[Source records]
:::

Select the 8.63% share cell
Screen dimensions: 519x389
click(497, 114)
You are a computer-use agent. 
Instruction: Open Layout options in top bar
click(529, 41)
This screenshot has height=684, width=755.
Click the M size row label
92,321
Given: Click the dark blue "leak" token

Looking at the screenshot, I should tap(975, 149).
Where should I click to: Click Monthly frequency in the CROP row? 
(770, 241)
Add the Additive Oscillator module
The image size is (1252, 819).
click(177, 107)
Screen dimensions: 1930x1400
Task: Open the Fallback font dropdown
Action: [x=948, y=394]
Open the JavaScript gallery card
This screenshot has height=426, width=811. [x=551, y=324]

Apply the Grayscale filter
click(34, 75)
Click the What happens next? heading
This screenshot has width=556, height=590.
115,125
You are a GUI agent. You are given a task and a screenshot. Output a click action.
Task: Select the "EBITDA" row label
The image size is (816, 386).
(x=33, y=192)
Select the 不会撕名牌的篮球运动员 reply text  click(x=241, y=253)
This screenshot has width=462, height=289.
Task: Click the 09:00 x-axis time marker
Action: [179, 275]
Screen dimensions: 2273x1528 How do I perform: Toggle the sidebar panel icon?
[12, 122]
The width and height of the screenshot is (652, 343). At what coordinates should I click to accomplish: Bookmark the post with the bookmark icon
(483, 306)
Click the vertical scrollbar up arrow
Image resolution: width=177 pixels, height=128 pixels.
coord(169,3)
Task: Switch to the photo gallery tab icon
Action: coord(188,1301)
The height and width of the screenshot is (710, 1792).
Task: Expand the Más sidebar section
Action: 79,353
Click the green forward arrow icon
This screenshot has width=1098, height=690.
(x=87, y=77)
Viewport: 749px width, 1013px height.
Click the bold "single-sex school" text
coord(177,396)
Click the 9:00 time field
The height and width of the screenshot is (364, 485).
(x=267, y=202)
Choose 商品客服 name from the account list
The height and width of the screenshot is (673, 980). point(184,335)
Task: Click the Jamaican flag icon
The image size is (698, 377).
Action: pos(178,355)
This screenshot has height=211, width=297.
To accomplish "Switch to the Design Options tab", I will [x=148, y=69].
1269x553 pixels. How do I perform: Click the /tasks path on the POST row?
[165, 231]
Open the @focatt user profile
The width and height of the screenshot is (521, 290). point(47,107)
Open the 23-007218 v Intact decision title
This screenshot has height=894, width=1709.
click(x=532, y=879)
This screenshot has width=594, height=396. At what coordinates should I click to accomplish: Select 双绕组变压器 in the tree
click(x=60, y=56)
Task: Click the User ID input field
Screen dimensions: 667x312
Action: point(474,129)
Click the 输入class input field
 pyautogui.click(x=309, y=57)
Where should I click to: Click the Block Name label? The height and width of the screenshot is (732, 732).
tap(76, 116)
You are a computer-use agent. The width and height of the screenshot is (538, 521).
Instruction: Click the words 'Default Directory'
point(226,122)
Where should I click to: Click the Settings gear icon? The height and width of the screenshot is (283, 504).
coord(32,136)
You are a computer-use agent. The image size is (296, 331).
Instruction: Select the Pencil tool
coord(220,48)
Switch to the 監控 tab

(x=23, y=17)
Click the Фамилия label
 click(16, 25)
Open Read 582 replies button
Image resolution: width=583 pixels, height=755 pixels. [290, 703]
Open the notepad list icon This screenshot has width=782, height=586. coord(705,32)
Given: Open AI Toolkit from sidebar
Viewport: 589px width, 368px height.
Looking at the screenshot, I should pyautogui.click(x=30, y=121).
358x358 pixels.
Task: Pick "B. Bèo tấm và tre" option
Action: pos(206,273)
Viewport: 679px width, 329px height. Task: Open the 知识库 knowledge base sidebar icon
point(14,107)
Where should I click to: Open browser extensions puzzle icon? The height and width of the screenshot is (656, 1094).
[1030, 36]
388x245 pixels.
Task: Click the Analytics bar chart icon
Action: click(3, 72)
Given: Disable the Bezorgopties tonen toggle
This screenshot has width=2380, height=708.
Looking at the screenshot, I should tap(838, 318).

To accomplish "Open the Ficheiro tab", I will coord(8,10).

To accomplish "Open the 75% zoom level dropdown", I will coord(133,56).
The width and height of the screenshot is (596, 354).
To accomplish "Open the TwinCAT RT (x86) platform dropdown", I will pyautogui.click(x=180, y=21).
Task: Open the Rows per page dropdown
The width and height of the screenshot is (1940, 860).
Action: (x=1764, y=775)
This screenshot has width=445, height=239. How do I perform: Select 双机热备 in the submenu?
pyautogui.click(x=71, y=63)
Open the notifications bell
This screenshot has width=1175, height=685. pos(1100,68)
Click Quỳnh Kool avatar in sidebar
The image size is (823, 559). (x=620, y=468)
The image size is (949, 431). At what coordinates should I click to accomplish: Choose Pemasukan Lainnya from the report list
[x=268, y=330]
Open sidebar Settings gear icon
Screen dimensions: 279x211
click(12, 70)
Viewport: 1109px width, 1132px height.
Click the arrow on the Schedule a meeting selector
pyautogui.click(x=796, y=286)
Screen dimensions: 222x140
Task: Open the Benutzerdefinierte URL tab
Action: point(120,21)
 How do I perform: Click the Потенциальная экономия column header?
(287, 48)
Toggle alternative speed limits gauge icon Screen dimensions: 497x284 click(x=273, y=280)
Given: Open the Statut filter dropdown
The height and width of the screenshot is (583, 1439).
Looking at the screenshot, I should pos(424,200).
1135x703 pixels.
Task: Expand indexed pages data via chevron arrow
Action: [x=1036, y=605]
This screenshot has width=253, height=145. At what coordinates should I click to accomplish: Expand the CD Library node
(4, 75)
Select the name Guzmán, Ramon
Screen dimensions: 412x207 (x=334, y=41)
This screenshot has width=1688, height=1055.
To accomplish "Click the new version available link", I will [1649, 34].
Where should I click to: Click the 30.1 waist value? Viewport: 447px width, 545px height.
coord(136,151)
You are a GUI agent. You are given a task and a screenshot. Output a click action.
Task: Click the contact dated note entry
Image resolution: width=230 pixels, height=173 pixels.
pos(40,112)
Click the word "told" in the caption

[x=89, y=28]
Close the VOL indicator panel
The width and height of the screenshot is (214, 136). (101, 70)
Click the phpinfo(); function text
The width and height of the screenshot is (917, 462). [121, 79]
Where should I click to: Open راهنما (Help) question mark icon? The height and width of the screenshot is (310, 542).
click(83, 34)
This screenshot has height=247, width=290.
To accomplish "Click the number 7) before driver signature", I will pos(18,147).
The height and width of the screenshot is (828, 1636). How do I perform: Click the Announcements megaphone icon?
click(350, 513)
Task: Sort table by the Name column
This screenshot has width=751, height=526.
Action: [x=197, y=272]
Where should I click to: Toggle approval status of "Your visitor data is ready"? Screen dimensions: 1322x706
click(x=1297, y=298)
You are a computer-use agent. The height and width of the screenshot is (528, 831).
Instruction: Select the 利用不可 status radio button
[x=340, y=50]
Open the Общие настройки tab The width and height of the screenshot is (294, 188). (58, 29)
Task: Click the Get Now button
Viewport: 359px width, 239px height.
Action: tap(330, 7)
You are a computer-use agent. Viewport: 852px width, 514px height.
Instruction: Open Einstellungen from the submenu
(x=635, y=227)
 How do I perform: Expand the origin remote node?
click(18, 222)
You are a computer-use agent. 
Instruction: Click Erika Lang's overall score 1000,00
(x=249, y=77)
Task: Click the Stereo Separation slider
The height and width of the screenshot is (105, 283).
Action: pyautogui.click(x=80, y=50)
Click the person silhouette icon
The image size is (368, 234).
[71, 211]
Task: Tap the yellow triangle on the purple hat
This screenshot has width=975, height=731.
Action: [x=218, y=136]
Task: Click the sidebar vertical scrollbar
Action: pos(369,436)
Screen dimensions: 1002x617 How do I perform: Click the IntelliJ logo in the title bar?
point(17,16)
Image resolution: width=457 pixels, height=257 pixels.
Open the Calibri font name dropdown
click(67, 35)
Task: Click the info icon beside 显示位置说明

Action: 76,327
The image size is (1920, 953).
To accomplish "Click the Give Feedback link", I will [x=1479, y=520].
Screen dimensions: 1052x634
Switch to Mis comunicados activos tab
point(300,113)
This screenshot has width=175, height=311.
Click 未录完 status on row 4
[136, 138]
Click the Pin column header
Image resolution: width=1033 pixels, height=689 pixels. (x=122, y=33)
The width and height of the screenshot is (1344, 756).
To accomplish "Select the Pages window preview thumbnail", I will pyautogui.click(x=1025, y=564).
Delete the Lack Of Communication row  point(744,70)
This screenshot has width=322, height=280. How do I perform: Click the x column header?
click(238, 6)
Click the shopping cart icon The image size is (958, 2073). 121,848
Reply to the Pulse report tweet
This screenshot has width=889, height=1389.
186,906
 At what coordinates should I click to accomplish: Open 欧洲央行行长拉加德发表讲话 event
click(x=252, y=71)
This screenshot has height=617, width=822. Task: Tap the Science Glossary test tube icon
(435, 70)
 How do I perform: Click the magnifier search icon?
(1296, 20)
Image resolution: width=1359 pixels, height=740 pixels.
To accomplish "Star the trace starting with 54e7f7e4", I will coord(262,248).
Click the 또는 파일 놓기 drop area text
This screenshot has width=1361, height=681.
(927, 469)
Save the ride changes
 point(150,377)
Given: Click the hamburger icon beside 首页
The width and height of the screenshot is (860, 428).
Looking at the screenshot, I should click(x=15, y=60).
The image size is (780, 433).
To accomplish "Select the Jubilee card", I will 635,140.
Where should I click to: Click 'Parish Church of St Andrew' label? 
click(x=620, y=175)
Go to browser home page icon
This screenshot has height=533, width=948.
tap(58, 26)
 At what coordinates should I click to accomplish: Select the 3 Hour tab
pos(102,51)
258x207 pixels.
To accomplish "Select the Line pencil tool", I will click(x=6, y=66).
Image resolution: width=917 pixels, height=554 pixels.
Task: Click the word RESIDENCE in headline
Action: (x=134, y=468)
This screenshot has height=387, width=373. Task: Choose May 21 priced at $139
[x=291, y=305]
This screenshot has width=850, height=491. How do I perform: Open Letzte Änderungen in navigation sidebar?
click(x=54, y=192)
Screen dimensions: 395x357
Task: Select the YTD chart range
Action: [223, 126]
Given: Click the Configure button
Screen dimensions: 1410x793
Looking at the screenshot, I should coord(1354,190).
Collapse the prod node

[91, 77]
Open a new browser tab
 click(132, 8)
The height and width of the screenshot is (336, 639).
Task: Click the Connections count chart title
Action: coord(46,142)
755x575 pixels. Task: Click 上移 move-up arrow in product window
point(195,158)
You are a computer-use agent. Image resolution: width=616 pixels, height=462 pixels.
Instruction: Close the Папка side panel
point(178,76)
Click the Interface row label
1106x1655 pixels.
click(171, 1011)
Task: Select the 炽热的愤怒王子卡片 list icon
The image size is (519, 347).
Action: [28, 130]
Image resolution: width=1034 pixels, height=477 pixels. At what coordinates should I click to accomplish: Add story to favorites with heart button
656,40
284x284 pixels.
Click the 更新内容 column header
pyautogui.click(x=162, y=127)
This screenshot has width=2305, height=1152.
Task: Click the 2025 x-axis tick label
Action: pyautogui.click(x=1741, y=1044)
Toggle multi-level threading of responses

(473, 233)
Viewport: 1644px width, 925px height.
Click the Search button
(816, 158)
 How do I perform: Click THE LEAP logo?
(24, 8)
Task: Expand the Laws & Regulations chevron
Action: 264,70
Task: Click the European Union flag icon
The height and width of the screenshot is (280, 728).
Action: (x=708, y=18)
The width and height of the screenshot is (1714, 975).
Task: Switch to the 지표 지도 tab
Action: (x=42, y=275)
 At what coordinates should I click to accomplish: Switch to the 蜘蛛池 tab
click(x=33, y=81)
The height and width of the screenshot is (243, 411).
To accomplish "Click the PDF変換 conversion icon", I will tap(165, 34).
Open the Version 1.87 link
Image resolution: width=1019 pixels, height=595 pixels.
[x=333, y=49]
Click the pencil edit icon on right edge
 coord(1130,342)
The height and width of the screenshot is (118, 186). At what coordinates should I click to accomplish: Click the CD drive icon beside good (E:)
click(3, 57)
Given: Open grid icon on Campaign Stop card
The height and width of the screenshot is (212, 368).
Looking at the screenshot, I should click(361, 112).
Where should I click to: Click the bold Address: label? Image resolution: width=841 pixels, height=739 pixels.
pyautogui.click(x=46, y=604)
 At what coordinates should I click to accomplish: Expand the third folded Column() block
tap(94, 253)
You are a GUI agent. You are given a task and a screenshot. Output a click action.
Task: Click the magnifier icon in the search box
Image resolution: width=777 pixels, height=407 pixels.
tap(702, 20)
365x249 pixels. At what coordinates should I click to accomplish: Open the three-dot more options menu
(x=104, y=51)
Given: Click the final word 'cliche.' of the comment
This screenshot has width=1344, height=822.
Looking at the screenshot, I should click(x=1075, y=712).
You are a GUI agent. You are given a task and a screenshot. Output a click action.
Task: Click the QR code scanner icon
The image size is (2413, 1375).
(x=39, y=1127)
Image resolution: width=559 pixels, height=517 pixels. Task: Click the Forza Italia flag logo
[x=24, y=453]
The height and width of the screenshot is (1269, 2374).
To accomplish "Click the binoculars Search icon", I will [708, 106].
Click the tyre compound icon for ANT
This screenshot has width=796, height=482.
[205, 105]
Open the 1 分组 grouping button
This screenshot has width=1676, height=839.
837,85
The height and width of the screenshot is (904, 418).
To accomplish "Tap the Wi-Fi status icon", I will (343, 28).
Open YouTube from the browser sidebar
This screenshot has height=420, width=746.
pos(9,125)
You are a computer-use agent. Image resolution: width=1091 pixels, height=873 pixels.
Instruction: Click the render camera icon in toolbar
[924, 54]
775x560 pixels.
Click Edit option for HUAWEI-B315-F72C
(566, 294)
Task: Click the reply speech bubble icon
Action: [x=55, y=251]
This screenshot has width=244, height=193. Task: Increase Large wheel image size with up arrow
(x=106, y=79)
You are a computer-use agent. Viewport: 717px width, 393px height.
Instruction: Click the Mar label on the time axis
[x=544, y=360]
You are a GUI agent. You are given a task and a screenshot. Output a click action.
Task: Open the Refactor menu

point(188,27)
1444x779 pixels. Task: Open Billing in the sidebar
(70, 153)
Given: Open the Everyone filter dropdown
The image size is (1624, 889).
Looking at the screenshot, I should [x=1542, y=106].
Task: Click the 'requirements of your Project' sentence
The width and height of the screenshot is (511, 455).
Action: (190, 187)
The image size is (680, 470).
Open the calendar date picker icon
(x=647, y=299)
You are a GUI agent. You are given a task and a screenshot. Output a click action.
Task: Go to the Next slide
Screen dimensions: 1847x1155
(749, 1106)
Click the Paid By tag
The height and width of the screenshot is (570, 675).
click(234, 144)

:::

● EXERCISE OBJECTIVE
Reproduce the items from the start of the Source records through the line containing "(x=87, y=77)", with "Select" replaced by "Choose" and all else unchanged.

● EXERCISE SOLUTION
Choose the 8.63% share cell
Screen dimensions: 519x389
click(497, 114)
You are a computer-use agent. 
Instruction: Open Layout options in top bar
click(529, 41)
This screenshot has height=684, width=755.
Click the M size row label
92,321
Given: Click the dark blue "leak" token

Looking at the screenshot, I should tap(975, 149).
Where should I click to: Click Monthly frequency in the CROP row? 
(770, 241)
Add the Additive Oscillator module
The image size is (1252, 819).
click(177, 107)
Screen dimensions: 1930x1400
Task: Open the Fallback font dropdown
Action: [x=948, y=394]
Open the JavaScript gallery card
This screenshot has height=426, width=811. [x=551, y=324]

Apply the Grayscale filter
click(34, 75)
Click the What happens next? heading
This screenshot has width=556, height=590.
115,125
You are a GUI agent. You are given a task and a screenshot. Output a click action.
Task: Choose the "EBITDA" row label
The image size is (816, 386).
(x=33, y=192)
Choose the 不会撕名牌的篮球运动员 reply text  click(x=241, y=253)
This screenshot has width=462, height=289.
Task: Click the 09:00 x-axis time marker
Action: [179, 275]
Screen dimensions: 2273x1528 How do I perform: Toggle the sidebar panel icon?
[12, 122]
The width and height of the screenshot is (652, 343). At what coordinates should I click to accomplish: Bookmark the post with the bookmark icon
(483, 306)
Click the vertical scrollbar up arrow
Image resolution: width=177 pixels, height=128 pixels.
coord(169,3)
Task: Switch to the photo gallery tab icon
Action: coord(188,1301)
The height and width of the screenshot is (710, 1792).
Task: Expand the Más sidebar section
Action: 79,353
Click the green forward arrow icon
This screenshot has width=1098, height=690.
(x=87, y=77)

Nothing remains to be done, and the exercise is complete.